__Challenge__
Rewrite the part of the items below that opens with the line containing "Identify the location of v1." and closes with the line containing "center [465, 129]." as a Markdown table with the columns Row and Line. Number each row and leave out blank lines.
____ Records shown
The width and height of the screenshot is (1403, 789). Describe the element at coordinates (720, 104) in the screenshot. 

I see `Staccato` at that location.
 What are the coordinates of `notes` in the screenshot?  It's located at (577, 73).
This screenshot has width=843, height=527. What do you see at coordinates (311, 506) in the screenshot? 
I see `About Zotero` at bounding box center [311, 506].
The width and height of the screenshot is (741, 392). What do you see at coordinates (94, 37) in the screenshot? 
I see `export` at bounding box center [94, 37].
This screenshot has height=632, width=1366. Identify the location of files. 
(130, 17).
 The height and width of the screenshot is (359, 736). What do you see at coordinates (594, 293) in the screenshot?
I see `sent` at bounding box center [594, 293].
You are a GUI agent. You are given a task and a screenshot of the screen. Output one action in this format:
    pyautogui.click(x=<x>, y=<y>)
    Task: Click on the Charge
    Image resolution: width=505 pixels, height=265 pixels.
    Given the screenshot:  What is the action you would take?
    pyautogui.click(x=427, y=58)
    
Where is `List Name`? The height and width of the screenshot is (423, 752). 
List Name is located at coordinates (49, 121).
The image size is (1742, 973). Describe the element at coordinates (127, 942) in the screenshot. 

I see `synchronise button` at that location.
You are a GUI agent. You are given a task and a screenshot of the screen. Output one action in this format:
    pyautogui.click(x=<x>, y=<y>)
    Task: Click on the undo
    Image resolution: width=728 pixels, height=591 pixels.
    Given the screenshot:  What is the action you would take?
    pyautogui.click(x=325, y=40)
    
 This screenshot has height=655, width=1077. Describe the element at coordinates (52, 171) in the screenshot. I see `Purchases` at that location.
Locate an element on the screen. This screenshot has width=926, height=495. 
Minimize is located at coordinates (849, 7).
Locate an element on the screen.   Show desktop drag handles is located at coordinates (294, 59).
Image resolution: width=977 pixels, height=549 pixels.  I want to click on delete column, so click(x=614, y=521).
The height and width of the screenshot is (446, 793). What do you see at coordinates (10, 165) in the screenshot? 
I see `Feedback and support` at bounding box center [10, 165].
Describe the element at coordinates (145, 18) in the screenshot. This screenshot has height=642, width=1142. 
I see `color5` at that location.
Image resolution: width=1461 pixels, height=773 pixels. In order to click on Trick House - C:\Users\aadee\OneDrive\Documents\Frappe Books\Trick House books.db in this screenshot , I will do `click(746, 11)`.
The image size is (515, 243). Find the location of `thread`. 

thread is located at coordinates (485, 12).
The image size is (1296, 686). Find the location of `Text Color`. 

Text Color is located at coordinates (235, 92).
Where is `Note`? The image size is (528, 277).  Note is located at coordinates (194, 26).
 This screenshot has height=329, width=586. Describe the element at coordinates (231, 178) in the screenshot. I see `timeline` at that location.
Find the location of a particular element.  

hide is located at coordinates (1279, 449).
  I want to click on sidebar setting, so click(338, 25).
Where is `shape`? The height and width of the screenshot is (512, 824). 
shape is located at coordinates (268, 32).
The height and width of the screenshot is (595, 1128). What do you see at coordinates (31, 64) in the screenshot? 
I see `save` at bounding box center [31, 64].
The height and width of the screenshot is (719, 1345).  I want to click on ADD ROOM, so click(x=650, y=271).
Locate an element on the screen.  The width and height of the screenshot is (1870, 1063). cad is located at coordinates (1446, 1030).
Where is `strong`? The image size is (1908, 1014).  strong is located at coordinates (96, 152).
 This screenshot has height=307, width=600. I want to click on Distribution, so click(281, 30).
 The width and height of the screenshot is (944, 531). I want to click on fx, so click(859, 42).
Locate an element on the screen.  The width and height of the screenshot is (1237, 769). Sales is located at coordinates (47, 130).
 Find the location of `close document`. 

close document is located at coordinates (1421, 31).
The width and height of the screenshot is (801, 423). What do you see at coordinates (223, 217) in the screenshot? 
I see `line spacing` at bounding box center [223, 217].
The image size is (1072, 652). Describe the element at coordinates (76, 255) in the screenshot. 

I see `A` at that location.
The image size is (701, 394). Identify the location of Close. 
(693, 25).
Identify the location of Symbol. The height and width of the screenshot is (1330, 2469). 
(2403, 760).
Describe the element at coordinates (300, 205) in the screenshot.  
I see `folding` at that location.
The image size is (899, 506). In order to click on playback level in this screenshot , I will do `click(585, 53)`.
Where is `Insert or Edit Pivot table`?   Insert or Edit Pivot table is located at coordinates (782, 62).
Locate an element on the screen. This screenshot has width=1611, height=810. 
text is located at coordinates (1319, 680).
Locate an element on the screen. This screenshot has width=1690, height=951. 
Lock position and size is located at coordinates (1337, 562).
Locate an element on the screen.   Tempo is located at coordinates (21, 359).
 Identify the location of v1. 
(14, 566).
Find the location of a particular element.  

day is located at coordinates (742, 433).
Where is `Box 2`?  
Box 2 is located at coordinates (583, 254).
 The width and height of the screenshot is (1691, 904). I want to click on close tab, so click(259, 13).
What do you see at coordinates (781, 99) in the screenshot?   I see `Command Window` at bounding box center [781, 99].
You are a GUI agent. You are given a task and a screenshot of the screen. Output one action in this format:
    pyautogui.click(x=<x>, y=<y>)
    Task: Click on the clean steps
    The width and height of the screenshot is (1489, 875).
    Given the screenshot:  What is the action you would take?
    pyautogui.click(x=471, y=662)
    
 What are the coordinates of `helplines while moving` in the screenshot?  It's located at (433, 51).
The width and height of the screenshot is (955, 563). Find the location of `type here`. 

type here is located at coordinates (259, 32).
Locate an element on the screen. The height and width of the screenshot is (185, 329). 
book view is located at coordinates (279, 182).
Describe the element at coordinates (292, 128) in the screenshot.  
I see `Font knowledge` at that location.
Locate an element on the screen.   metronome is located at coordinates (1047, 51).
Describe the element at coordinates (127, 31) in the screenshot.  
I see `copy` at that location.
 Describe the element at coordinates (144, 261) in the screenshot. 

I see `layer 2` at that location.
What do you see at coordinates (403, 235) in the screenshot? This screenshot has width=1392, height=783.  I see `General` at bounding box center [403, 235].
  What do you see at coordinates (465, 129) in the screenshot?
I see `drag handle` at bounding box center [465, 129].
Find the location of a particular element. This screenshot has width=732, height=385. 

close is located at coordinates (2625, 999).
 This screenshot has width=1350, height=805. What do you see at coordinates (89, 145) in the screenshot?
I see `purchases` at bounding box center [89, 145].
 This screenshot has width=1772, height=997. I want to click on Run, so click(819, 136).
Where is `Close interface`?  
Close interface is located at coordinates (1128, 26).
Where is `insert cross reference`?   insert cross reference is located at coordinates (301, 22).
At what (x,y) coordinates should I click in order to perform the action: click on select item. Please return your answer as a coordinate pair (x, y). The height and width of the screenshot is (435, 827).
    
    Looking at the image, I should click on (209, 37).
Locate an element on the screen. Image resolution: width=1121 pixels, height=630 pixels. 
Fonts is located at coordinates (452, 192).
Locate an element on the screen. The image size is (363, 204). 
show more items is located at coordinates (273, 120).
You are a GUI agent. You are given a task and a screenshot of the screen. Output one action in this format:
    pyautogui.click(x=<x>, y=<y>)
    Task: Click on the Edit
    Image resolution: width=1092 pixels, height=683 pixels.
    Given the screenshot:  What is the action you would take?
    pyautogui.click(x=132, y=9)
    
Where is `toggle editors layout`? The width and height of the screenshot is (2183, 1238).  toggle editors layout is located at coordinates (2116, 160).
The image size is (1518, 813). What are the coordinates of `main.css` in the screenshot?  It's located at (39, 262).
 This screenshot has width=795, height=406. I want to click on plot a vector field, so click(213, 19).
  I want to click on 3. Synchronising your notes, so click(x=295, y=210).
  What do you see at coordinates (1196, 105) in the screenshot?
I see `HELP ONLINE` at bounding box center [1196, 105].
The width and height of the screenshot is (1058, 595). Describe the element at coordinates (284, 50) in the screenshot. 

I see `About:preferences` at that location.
________
__In response__
| Row | Line |
|---|---|
| 1 |  Identify the location of v1.  |
| 2 | (14, 566). |
| 3 | Find the location of a particular element.   |
| 4 | day is located at coordinates (742, 433). |
| 5 | Where is `Box 2`?   |
| 6 | Box 2 is located at coordinates (583, 254). |
| 7 |  The width and height of the screenshot is (1691, 904). I want to click on close tab, so click(259, 13). |
| 8 | What do you see at coordinates (781, 99) in the screenshot?   I see `Command Window` at bounding box center [781, 99]. |
| 9 | You are a GUI agent. You are given a task and a screenshot of the screen. Output one action in this format: |
| 10 |     pyautogui.click(x=<x>, y=<y>) |
| 11 |     Task: Click on the clean steps |
| 12 |     The width and height of the screenshot is (1489, 875). |
| 13 |     Given the screenshot:  What is the action you would take? |
| 14 |     pyautogui.click(x=471, y=662) |
| 15 |  What are the coordinates of `helplines while moving` in the screenshot?  It's located at (433, 51). |
| 16 | The width and height of the screenshot is (955, 563). Find the location of `type here`.  |
| 17 | type here is located at coordinates (259, 32). |
| 18 | Locate an element on the screen. The height and width of the screenshot is (185, 329).  |
| 19 | book view is located at coordinates (279, 182). |
| 20 | Describe the element at coordinates (292, 128) in the screenshot.   |
| 21 | I see `Font knowledge` at that location. |
| 22 | Locate an element on the screen.   metronome is located at coordinates (1047, 51). |
| 23 | Describe the element at coordinates (127, 31) in the screenshot.   |
| 24 | I see `copy` at that location. |
| 25 |  Describe the element at coordinates (144, 261) in the screenshot.  |
| 26 | I see `layer 2` at that location. |
| 27 | What do you see at coordinates (403, 235) in the screenshot? This screenshot has width=1392, height=783.  I see `General` at bounding box center [403, 235]. |
| 28 |   What do you see at coordinates (465, 129) in the screenshot? |
| 29 | I see `drag handle` at bounding box center [465, 129]. |